• **Exercise objective**: Reproduce every line of the data in full, from the line containing "The width and height of the screenshot is (837, 539)." to the line containing "[x=851, y=599]", both included, and increase each coordinate in the answers by 130. Return only those lines.
## Begin Exercise materials
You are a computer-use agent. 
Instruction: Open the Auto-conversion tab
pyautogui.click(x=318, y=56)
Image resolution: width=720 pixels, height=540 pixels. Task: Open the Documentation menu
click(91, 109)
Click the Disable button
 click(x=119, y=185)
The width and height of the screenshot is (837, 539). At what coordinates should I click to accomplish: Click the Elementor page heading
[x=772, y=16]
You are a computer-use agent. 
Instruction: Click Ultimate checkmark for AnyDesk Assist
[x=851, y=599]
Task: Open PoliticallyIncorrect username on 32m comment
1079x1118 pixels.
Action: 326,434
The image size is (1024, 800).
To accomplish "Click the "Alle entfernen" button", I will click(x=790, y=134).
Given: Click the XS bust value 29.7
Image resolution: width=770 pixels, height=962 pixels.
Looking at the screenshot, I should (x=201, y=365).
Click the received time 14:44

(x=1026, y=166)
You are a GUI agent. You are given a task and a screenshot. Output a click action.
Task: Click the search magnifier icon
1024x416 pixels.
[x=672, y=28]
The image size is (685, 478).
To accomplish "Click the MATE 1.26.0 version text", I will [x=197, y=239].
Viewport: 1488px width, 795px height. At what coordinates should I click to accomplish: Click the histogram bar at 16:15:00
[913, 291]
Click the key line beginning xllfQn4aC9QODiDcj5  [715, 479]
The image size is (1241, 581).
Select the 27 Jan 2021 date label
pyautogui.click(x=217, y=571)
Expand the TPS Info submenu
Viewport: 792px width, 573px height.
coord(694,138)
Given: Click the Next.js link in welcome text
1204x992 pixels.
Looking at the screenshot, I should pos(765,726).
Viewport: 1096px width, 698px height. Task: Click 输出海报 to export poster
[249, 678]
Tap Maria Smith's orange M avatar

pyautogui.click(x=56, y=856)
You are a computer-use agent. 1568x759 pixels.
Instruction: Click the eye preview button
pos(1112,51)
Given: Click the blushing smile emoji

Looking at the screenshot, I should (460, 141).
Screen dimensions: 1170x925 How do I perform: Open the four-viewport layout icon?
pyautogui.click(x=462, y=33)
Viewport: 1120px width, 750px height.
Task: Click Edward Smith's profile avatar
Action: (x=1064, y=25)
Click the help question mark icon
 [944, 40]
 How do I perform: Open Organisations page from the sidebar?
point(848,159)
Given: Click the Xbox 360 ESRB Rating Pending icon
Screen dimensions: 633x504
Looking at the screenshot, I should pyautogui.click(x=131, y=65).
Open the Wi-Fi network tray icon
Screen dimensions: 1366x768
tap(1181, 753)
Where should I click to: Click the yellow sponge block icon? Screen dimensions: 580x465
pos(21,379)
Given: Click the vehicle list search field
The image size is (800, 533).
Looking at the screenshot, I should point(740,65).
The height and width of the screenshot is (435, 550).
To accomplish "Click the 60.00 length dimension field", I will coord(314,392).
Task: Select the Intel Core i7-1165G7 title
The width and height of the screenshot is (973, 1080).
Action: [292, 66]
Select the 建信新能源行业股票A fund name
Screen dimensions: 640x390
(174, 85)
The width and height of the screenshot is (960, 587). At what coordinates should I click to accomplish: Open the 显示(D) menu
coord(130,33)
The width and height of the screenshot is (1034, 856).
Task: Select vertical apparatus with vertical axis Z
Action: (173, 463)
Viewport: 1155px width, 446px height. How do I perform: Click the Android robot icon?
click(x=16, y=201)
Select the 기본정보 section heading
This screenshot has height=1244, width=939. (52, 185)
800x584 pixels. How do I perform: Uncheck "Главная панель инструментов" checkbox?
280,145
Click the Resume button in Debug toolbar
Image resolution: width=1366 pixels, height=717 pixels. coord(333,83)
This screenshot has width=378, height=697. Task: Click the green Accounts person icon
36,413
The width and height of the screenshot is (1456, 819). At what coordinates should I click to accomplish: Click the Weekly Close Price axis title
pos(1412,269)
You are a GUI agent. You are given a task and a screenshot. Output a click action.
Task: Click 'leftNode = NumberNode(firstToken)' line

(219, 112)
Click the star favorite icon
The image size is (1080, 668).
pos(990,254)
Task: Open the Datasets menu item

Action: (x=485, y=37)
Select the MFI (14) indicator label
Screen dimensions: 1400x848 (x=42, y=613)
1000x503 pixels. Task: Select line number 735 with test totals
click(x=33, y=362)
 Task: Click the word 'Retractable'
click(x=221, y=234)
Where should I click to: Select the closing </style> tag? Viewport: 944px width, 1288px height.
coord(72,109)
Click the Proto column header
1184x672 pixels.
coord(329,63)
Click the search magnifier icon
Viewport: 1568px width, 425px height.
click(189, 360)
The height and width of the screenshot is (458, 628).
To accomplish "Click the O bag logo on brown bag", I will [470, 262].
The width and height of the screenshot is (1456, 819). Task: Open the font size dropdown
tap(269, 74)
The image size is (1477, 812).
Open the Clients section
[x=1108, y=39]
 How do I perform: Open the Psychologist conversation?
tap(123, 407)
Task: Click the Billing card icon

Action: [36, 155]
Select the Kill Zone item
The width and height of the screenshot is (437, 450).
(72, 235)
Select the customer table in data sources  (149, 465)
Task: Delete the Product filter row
## End Exercise materials
• **Exercise result**:
The width and height of the screenshot is (837, 539). At what coordinates should I click to accomplish: Click the Elementor page heading
[x=902, y=146]
You are a computer-use agent. 
Instruction: Click Ultimate checkmark for AnyDesk Assist
[x=981, y=729]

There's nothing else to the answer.